The episode slows down at this point, to reveal some of Book's backstory. He has some kind of mental or empathic connection with plant and animal life, as demonstrated when they're sitting by the lake and he goes into a meditative state and pulls a water plant to the surface, squeezing a substance from it to put on Burnham's wound to prevent infection. He lets Burnham use his personal comm to try to contact Discovery with no answer. Also, by this time he has guessed that she is a time traveler, and she confirms it.

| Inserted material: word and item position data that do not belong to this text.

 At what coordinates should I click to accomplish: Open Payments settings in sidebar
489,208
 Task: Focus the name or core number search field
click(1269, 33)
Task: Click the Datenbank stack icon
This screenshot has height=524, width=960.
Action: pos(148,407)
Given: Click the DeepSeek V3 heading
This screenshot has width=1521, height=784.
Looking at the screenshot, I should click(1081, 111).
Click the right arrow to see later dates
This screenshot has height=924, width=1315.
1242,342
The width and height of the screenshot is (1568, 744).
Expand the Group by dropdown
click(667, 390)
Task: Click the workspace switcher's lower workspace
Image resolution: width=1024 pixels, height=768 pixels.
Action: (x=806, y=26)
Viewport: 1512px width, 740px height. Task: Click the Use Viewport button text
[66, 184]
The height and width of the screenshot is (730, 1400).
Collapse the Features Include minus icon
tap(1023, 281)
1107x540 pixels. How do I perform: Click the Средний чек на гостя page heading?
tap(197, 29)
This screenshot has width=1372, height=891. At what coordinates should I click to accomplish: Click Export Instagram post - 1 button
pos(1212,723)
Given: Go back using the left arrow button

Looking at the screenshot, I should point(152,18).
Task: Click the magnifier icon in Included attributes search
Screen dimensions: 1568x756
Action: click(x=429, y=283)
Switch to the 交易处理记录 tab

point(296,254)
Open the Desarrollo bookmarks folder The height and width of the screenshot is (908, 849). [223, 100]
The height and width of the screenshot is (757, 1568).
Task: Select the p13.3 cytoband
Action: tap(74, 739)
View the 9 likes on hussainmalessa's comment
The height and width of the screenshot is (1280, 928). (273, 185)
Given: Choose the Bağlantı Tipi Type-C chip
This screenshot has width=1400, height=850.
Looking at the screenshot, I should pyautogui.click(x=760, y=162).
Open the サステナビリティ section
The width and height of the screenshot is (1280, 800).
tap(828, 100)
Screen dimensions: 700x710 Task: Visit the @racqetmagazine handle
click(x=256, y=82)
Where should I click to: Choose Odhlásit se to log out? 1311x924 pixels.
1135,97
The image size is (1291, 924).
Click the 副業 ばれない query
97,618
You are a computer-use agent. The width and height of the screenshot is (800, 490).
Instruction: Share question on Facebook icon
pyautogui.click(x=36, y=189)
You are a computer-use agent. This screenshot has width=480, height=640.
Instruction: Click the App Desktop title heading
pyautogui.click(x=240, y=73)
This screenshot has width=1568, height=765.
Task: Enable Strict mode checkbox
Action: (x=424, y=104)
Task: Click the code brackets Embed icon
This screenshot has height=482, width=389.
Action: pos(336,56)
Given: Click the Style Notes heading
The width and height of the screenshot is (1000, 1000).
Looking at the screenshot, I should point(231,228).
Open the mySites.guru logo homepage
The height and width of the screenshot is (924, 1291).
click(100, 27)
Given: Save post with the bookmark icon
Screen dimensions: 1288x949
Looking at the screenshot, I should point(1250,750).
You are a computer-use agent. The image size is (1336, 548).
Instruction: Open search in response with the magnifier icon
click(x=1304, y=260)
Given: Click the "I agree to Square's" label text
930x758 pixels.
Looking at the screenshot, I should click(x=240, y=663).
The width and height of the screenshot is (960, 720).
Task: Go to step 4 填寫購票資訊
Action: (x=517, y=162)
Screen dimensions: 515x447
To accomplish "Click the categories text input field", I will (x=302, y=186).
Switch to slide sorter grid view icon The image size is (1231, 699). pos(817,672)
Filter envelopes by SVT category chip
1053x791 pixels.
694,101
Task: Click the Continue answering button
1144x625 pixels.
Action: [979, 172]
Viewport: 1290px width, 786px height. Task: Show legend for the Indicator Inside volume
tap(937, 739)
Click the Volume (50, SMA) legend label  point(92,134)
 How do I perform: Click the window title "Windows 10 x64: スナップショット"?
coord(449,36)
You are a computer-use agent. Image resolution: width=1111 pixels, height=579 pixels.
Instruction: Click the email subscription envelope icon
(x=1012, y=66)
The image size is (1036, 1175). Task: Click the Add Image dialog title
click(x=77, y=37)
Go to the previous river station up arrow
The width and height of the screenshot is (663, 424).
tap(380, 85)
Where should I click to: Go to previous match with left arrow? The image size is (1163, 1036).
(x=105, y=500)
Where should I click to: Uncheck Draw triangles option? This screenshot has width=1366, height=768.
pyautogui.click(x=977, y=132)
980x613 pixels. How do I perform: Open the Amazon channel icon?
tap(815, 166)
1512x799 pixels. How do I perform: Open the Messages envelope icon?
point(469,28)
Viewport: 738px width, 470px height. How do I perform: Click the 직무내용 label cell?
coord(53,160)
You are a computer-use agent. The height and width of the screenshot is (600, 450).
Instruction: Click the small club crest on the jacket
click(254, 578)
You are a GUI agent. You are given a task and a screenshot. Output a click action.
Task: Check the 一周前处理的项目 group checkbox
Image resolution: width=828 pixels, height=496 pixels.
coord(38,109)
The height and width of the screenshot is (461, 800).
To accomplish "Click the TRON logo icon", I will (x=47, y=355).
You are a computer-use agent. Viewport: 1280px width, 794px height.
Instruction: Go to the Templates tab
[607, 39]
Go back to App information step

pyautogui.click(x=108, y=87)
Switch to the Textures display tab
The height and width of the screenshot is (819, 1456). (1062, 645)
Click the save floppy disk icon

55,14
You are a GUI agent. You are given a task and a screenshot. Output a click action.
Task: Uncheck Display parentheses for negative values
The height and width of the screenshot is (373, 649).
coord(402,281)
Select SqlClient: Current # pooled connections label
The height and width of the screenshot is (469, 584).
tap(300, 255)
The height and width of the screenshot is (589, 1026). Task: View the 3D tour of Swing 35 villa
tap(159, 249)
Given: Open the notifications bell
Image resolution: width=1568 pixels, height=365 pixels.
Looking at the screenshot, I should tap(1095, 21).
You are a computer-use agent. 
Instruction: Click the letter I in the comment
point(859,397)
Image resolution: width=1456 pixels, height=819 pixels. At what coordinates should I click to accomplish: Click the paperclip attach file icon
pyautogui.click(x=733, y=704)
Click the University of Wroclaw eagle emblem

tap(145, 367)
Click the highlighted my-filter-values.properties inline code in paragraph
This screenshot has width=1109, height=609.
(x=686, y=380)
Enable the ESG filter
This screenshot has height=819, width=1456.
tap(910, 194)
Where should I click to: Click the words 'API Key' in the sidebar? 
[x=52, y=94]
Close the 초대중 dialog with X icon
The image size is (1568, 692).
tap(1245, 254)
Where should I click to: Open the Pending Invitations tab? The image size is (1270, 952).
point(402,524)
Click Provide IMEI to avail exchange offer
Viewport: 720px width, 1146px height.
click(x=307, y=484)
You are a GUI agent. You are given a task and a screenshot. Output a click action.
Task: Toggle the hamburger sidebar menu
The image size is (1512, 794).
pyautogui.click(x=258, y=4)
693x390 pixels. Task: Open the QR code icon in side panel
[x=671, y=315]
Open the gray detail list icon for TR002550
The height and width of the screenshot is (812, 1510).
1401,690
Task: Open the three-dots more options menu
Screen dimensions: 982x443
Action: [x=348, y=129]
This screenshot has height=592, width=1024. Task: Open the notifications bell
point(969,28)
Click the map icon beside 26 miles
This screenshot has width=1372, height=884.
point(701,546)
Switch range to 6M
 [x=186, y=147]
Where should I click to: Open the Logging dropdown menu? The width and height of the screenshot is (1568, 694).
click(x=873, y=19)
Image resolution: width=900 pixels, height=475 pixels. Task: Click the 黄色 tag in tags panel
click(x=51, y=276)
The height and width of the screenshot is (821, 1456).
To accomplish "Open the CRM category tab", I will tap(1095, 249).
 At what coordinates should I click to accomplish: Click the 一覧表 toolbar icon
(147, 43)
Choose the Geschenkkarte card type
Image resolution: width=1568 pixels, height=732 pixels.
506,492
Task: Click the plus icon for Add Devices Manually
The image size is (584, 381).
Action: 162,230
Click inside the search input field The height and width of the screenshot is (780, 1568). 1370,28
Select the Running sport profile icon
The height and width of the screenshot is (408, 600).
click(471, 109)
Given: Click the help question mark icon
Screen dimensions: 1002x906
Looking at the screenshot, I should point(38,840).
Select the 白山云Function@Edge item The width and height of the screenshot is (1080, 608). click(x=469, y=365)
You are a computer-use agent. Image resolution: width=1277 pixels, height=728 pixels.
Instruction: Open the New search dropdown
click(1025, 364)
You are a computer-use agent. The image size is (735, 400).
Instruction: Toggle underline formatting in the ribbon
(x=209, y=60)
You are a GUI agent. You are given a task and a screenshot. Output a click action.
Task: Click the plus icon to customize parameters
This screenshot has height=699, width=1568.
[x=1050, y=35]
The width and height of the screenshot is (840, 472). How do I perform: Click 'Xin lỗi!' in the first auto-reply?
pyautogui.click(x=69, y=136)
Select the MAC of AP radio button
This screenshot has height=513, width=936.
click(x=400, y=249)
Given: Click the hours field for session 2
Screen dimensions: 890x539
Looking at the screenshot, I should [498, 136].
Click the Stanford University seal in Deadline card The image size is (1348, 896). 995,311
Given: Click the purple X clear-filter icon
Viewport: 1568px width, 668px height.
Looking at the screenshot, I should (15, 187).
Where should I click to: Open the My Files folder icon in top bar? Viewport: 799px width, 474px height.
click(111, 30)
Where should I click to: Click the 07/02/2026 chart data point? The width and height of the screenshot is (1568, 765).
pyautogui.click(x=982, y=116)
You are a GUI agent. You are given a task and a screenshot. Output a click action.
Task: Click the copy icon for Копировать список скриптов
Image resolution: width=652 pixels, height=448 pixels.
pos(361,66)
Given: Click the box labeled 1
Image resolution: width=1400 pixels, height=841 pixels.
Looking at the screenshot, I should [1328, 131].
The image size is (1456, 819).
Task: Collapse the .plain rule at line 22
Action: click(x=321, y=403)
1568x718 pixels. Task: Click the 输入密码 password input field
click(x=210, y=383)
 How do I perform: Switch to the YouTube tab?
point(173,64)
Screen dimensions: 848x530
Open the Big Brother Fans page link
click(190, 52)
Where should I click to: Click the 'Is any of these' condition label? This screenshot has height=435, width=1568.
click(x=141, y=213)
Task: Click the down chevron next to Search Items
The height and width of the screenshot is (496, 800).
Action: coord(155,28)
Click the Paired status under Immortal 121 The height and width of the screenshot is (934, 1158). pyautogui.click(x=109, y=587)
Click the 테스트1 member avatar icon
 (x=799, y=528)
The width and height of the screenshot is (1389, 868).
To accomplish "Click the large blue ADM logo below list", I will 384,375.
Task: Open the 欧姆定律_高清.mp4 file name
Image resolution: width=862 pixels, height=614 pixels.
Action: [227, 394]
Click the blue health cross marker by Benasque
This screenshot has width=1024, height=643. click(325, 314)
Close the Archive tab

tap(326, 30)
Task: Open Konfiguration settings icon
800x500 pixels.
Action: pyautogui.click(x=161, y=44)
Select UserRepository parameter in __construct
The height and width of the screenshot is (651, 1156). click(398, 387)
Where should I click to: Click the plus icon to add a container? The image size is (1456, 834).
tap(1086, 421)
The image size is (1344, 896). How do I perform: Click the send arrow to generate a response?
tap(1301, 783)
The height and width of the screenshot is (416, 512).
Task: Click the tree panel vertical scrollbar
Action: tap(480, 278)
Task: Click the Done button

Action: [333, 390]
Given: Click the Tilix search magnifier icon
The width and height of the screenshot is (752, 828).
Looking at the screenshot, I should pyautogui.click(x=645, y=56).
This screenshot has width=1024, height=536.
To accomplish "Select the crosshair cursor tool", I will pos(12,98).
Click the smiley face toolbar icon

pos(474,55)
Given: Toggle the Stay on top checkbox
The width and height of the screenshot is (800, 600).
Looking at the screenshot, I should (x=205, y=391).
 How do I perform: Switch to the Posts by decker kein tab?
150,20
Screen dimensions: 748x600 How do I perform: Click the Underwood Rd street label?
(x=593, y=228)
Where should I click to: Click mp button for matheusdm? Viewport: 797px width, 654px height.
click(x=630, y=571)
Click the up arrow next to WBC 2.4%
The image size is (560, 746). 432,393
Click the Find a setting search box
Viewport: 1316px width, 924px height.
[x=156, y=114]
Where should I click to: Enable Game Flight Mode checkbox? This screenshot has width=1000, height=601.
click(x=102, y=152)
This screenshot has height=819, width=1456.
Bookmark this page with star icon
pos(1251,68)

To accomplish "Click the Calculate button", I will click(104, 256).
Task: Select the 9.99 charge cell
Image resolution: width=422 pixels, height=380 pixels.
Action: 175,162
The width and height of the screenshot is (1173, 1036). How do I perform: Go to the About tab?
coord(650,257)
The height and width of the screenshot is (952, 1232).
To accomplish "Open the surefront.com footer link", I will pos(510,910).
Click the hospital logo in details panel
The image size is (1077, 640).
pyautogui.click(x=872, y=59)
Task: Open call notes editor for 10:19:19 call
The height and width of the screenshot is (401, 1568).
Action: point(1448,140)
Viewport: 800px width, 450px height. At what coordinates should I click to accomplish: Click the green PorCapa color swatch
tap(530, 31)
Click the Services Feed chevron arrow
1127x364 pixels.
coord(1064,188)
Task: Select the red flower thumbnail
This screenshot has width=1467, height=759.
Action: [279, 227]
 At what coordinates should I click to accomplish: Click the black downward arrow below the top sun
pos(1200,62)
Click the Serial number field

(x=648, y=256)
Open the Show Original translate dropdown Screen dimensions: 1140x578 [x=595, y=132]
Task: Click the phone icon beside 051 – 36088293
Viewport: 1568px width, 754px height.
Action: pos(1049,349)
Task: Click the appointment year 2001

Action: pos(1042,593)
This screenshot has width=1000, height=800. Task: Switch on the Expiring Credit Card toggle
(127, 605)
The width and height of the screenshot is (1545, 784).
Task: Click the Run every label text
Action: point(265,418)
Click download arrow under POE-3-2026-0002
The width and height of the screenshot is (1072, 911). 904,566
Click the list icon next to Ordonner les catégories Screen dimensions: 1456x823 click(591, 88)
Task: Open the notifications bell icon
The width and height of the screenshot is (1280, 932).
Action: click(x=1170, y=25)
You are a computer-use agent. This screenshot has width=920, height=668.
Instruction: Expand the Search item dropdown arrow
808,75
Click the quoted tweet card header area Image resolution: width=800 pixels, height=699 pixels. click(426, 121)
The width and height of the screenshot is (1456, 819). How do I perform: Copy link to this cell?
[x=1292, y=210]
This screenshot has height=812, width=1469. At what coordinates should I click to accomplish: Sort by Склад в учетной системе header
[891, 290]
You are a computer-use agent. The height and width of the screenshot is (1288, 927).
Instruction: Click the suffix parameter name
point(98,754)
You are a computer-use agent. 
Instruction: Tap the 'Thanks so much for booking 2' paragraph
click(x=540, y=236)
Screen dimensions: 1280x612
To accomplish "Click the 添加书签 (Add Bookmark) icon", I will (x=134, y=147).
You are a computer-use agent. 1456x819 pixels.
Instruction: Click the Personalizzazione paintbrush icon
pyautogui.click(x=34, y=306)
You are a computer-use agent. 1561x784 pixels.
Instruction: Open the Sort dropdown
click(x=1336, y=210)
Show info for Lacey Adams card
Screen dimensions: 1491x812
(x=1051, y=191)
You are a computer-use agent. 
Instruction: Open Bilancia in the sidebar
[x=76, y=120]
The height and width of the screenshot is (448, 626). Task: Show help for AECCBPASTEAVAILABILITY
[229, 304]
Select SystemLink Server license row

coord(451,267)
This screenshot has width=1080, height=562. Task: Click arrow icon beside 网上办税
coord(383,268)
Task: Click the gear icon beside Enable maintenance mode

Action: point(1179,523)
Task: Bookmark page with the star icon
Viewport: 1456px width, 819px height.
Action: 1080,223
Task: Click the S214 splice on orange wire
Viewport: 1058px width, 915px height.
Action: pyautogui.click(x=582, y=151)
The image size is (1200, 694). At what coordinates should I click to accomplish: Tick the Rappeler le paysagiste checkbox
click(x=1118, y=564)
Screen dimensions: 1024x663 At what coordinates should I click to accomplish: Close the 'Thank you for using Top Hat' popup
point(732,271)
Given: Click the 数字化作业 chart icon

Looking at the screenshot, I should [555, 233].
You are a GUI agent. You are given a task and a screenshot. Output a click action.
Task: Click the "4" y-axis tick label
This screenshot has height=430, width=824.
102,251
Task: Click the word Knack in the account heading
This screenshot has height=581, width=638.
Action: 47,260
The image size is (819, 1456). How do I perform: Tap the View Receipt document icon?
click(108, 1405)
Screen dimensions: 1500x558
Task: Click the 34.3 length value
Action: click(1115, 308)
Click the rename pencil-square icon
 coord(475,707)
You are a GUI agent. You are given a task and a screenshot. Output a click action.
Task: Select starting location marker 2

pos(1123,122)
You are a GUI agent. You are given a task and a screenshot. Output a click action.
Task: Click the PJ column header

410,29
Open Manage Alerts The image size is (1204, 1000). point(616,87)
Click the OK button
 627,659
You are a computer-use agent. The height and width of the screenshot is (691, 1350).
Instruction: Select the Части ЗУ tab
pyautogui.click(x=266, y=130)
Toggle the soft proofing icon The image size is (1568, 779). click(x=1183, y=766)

Finally reaching Book's cloaked ship, the two are caught. The Andorian demands the decloaking code, and we get to see just what is aboard Book's ship--a 30-foot-long monster called a "trance worm," which hunts its prey by staring it in the eye and immobilizing it. (Book helpfully tells Burnham to close her eyes as the beast charges.) The trance worm roars and chows down on everyone there. It also swallows Burnham, but Book quickly speaks to it in that alien language of his, persuading it to vomit her back out--which the beast does, although she's covered head to toe with what must be the digested remnants of the worm's previous victims. (Gah. That was a bit yucky.)
Come to find out, Book is not a smuggler, but couriers endangered species to safe planets where they can be released and thrive (since the Federation is no longer around to protect them). He takes the trance worm to a sanctuary planet and releases it. When Burnham says she has to search for her ship but she doesn't know where to start, Book says he knows someone who can help--and takes her to an old, decaying Federation relay station, where the man we saw in the first scene has been holding court for 40 years, waiting for someone to come.
The long-range sensors have failed, and the man at the relay station does not know what, or if, anything remains of the Federation. He asks Burnham to give him a commission, and she does, appointing him her "acting communications chief." He also pulls out the Federation flag that his family has held for generations, and they hang it on the wall. The episode ends there, with the promise of Burnham and Book searching for Discovery, and then striving to rebuild the Federation.
This strikes me as a very good template upon which to build the season. This episode has been generally well received, according to the other reviews I've skimmed. One thing I do hope is that Burnham and Discovery remain separated for at least a few episodes (which is what I suspect is going to happen, seeing that in the episode-ending season preview her hair is a lot longer, which would imply several months of elapsed time). This would open up an opportunity to explore the other characters, in particular the woefully neglected bridge crew.
With a stable showrunning crew and this new, virtually unlimited canvas to play with, hopefully Star Trek Discovery will finally live up to its potential. Its great strength has always been its cast and characters, and I'm crossing my fingers that we'll get some stories to match.